#### SUPPLIED ENTRIES ####

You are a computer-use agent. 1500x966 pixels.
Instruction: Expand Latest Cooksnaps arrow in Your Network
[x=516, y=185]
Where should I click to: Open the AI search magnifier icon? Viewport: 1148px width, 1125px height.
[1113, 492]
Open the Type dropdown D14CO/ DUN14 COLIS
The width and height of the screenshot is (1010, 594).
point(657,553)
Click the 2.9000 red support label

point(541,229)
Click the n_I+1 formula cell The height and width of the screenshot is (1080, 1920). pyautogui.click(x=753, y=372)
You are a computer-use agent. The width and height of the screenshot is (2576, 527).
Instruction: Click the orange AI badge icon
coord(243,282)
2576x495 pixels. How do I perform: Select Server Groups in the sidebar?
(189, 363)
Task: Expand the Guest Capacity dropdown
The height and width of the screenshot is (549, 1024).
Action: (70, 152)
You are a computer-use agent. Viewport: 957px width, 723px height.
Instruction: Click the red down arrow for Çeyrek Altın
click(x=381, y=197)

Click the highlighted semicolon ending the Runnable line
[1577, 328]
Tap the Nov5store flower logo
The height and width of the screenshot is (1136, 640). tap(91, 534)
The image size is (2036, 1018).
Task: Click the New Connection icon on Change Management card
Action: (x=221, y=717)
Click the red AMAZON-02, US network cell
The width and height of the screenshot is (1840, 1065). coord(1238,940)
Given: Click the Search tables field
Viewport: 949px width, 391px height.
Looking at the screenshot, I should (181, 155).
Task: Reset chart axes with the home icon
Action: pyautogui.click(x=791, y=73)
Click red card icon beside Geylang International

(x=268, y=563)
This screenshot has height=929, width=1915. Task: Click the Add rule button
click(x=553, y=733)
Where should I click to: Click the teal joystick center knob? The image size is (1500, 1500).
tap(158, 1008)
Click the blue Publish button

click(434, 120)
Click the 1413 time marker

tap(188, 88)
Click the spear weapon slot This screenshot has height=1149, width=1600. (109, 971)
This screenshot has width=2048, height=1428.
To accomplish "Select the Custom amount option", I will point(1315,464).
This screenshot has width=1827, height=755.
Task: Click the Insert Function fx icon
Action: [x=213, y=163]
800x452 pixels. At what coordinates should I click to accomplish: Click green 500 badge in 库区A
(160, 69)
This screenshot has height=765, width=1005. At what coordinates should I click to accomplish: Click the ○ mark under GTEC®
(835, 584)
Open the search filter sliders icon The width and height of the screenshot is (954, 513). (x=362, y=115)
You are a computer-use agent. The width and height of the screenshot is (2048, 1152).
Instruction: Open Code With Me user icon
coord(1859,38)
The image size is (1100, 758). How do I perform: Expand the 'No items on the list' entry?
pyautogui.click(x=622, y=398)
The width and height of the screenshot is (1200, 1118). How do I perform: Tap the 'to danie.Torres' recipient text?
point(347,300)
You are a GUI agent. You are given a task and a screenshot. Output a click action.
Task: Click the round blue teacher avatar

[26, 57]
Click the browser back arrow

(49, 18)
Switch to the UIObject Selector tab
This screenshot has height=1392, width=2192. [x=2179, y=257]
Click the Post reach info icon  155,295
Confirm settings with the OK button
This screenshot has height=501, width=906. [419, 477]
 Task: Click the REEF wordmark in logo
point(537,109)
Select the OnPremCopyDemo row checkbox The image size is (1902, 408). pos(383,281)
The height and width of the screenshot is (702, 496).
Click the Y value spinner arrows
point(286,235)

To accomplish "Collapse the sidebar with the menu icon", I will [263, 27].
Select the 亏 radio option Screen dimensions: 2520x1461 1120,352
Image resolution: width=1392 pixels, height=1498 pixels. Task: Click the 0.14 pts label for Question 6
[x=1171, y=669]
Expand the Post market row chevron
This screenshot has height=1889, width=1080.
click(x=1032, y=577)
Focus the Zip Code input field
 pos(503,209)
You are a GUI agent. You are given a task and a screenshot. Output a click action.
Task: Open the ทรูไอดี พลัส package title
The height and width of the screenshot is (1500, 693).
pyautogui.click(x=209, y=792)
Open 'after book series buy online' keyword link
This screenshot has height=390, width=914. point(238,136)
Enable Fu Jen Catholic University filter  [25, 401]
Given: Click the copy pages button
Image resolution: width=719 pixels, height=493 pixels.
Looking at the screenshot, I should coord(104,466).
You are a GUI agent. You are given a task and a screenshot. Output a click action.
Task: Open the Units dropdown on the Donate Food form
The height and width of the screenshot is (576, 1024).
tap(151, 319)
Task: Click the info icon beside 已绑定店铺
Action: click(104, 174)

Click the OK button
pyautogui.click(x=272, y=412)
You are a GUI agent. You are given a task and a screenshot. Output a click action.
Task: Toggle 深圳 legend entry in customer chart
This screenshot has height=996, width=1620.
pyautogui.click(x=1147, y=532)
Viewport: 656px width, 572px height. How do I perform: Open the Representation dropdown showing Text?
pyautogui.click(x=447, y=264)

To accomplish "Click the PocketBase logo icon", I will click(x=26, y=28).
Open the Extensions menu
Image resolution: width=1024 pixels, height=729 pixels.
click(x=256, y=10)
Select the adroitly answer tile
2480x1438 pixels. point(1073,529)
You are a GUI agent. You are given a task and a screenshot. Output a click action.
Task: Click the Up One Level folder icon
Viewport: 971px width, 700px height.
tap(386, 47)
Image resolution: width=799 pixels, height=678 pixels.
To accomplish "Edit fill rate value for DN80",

####

#### EXERCISE DETAILS:
Can you extract every line of the material above that contains the word "value"?

#### THE SOLUTION:
Click the Y value spinner arrows
To accomplish "Edit fill rate value for DN80",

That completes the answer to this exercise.